J Santiago Mejia
Oxford Immunotec, USA
Title: BluePort tissue platform: A tool to induce and study pan-arthropod immunity
Biography
Biography: J Santiago Mejia
Abstract
Statement of the Problem: Development of vaccines to prevent diseases caused by arthropod-borne pathogens remains, with few exceptions, an elusive goal. This is in part due to the complexity of the immune evasion mechanisms they deploy to thrive in vertebrate and invertebrate hosts. A promising alternative is to target antigens present in the saliva that hematophagous arthropods deliver, along with pathogens, at the bite site. One major advantage of this approach is that molecular structures preserved during the evolution of arthropods can be incorporated in the development of pan-arthropod vaccines. One additional advantage is that natural exposure to saliva from both infected and non-infected arthropods can boost transmission-blocking immunity.
Methodology & Theoretical Orientation: We used the BluePort tissue platform, a well-vascularized and macrophage-rich compartment, as tool to induce and evaluate anti-salivary immunity. Saliva from three species of hematophagous arthropods, Lutzomyia longipalpis, Ochlerotatus triseriatus and Ixodes scapularis, was used to study the cross-reactive immunity generated, and lectins and enzymes used to study N-linked glycans as potential inductors of this immunity.

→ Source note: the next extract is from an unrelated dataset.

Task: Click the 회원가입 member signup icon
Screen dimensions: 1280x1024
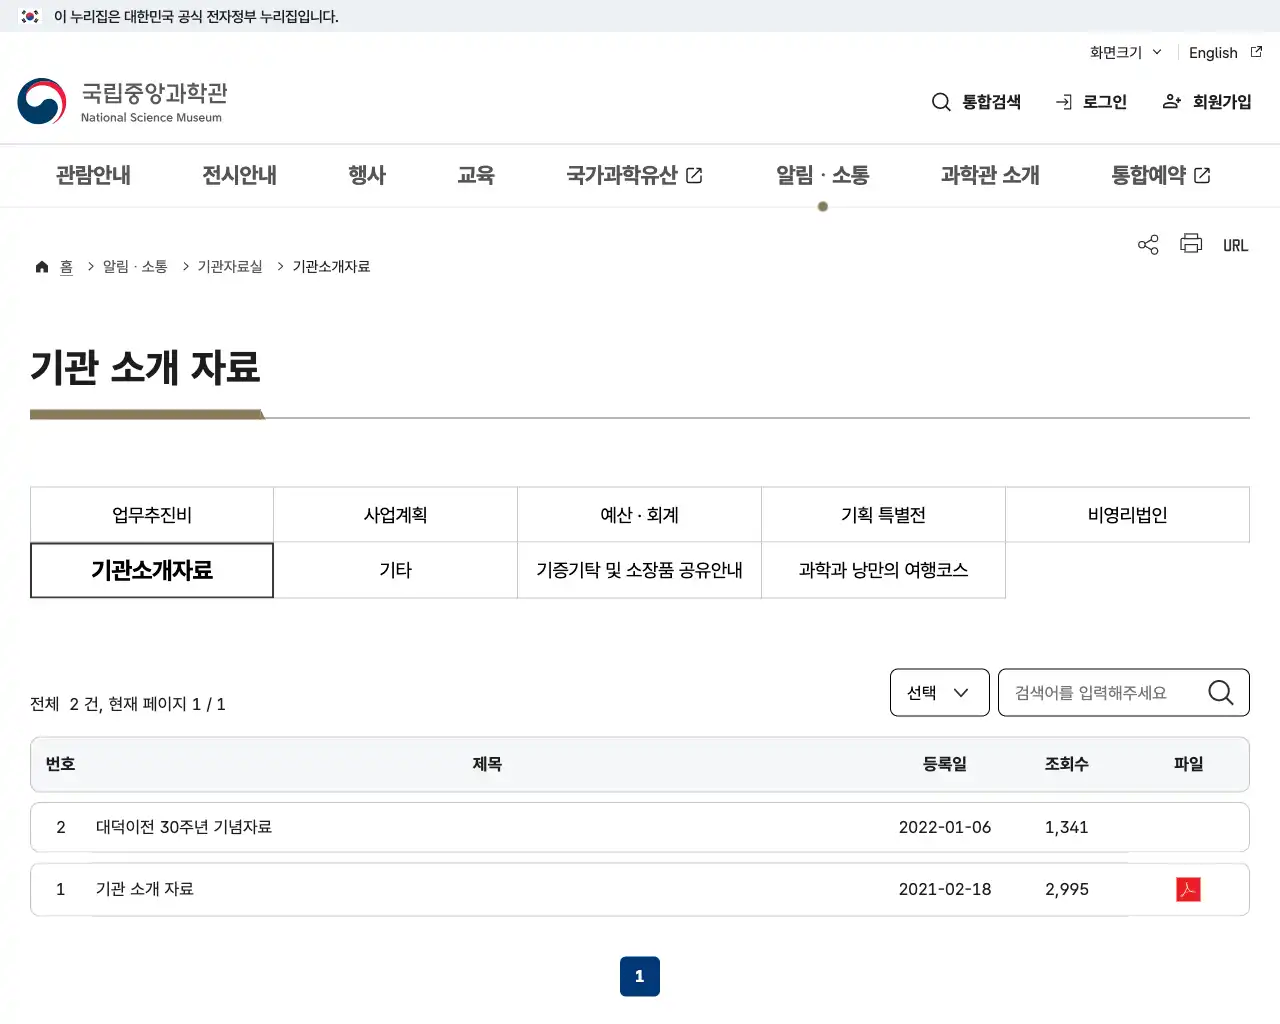Action: pyautogui.click(x=1206, y=101)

Findings: The BluePort tissue platform is a lymph-node type structure that can be used to accelerate the acquisition of cross-reactive anti-salivary immunity. Drastic differences in the cell inflammatory profile detected in naïve and immune animals strongly suggest that the BluePort vaccination portal facilitates the induction of strong TH-2 type responses, and that allergenic structure, such as arthropod N-linked glycans, might be involved in the inducting of cross-reactive immunity.
Conclusion & Significance: It is possible to induce cross-reactive immunity towards salivary glycoproteins using the BluePort as vaccination portal, it remains to be determined whether the immunity induced block pathogen transmission.